Quote the data verbatim, starting at the line containing "You are a computer-use agent. Viewport: 720px" and ending after the line containing "point(740,37)".

— start DATASET ROWS —

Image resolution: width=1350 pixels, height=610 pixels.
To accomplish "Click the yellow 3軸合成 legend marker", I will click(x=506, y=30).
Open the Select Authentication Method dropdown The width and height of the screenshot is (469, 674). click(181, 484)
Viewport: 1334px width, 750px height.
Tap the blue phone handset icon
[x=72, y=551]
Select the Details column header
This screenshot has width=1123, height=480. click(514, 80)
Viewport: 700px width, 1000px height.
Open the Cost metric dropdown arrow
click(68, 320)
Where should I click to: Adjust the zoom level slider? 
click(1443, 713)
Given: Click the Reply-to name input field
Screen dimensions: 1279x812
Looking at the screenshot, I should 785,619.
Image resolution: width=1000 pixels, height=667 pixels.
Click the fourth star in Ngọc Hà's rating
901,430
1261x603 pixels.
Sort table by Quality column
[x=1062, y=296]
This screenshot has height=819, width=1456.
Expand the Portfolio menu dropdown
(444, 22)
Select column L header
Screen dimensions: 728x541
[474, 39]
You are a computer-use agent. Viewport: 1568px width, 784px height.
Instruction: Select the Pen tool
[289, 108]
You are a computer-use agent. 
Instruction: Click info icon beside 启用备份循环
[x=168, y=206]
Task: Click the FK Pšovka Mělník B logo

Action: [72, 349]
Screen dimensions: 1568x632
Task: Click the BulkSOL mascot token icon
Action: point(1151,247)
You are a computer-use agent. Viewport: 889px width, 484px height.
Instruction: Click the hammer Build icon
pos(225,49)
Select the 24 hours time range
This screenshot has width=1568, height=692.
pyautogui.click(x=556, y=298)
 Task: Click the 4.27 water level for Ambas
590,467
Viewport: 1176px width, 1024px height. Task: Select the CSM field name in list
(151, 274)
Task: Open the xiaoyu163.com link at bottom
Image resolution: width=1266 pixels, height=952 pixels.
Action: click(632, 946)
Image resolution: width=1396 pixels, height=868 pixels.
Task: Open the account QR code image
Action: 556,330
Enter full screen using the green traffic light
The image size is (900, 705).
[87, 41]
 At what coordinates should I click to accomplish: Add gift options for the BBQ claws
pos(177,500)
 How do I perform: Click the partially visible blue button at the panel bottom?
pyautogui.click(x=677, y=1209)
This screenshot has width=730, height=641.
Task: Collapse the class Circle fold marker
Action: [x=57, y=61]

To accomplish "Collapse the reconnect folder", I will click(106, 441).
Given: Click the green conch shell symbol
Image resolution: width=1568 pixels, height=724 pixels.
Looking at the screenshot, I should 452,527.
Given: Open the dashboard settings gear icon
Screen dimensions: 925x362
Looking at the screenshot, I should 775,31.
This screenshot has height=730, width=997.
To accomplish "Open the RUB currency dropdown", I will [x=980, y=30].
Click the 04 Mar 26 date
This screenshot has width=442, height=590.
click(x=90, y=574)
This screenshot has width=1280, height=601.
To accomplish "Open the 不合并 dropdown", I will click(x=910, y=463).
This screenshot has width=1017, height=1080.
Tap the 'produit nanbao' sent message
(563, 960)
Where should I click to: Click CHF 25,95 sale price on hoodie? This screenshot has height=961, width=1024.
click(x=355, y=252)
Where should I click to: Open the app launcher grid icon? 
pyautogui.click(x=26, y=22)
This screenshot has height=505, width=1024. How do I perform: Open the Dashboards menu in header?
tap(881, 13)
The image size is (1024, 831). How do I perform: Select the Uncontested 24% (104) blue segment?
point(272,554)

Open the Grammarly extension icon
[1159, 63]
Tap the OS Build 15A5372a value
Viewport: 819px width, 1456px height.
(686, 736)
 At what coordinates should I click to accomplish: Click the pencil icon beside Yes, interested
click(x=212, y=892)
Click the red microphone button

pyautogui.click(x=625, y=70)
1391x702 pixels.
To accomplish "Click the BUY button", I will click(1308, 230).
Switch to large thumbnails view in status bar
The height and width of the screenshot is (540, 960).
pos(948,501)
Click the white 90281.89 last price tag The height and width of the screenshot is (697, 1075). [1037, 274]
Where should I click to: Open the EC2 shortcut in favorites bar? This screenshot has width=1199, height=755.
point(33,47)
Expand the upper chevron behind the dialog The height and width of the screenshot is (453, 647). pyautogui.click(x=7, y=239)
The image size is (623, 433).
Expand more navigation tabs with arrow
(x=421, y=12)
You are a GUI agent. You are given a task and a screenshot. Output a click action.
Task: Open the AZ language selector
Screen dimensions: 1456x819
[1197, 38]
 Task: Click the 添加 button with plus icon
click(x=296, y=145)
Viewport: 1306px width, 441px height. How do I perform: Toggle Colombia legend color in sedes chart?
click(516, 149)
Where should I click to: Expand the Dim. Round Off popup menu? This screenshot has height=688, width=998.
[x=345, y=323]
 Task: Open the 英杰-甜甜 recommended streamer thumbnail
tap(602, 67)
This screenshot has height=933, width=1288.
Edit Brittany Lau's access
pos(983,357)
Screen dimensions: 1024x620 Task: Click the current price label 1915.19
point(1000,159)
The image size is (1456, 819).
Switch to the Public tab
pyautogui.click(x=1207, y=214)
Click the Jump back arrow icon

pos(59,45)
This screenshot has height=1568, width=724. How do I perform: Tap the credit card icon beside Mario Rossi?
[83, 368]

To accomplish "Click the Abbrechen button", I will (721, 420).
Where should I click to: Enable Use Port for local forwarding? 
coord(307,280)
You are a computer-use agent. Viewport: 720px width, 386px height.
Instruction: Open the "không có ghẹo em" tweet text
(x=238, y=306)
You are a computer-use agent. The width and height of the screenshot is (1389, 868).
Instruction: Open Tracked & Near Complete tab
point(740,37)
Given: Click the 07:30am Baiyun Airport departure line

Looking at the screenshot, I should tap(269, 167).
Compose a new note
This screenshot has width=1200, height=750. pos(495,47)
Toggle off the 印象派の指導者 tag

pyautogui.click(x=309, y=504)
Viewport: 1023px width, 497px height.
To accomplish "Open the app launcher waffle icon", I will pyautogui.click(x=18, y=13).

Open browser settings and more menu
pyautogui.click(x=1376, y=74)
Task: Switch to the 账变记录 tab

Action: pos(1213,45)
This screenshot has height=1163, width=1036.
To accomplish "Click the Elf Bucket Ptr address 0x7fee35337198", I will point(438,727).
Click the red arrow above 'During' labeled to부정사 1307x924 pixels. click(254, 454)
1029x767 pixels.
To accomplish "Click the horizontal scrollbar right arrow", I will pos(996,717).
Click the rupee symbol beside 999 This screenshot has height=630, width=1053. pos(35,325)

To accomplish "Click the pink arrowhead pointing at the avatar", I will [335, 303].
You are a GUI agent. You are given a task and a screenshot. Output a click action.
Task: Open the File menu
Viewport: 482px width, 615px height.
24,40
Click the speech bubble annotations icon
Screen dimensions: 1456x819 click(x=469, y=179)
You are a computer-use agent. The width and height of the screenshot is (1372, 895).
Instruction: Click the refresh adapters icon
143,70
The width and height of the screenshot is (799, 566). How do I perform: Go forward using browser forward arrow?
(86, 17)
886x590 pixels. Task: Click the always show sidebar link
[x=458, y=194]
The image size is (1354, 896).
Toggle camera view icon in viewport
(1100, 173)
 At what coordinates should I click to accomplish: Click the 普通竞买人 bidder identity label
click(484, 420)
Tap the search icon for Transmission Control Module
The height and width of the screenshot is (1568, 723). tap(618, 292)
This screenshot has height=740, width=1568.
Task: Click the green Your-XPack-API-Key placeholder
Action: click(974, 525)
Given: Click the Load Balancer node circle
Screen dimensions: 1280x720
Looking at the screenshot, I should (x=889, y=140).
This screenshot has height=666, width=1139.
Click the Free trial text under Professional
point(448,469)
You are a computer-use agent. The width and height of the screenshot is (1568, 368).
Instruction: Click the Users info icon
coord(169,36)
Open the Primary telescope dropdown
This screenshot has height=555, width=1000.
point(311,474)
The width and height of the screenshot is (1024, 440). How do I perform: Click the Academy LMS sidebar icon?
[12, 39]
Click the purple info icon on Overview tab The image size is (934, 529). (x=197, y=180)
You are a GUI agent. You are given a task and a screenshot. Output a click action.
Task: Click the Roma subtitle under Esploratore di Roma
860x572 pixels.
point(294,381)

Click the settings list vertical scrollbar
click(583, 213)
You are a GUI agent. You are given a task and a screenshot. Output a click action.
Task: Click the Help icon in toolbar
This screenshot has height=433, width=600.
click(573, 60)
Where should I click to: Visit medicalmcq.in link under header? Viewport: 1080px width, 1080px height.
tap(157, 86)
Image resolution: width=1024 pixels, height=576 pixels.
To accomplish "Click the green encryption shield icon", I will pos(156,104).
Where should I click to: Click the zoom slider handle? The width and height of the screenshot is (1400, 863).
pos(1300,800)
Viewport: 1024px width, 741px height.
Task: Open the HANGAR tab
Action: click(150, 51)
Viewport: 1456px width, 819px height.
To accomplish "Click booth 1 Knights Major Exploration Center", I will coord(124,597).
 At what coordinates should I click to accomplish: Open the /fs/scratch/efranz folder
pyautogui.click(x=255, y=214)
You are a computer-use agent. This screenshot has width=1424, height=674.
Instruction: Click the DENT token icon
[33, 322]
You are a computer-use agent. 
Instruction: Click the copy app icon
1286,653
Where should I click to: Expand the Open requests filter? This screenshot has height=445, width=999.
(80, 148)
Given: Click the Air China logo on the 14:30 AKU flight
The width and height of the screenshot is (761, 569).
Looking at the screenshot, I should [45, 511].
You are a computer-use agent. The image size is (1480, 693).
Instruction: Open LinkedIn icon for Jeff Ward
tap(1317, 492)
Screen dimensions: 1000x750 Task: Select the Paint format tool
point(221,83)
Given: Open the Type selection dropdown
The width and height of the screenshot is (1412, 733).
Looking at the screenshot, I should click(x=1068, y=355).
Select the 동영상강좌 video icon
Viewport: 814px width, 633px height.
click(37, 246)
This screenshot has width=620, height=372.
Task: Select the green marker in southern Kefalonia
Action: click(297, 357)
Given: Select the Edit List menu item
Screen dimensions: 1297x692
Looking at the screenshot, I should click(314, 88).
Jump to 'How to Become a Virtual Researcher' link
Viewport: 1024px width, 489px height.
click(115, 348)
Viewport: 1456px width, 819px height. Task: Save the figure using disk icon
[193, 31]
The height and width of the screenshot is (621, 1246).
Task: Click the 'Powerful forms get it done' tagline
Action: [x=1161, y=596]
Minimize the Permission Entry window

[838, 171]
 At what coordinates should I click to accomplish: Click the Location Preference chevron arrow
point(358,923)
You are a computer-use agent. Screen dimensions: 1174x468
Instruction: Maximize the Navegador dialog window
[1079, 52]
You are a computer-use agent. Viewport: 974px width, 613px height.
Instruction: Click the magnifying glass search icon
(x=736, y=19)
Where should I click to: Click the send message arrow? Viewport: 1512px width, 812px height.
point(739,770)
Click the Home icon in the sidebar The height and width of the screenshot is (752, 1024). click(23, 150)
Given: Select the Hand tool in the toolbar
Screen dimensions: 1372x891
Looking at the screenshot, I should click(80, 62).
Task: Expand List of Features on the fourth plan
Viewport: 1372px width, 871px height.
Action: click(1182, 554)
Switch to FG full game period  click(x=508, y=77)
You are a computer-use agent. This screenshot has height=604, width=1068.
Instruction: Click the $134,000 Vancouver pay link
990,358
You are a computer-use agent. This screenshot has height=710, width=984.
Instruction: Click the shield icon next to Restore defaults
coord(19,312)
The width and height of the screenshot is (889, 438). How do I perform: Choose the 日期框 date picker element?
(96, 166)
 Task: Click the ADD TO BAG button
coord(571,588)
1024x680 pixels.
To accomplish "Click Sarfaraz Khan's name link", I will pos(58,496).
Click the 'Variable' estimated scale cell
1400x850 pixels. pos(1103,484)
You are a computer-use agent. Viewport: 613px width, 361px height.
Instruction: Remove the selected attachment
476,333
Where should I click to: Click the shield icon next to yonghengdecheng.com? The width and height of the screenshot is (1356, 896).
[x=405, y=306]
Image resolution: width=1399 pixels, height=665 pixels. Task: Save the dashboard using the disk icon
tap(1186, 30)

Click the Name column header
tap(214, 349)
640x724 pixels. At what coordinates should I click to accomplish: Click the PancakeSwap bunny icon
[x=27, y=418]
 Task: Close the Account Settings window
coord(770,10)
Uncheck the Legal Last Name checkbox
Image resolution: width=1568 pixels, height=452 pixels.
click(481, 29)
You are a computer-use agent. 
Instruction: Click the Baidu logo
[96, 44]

— end DATASET ROWS —

RESPONSE FOR THIS EXERCISE:
You are a computer-use agent. Viewport: 720px width, 386px height.
Instruction: Open the "không có ghẹo em" tweet text
(x=238, y=306)
You are a computer-use agent. The width and height of the screenshot is (1389, 868).
Instruction: Open Tracked & Near Complete tab
point(740,37)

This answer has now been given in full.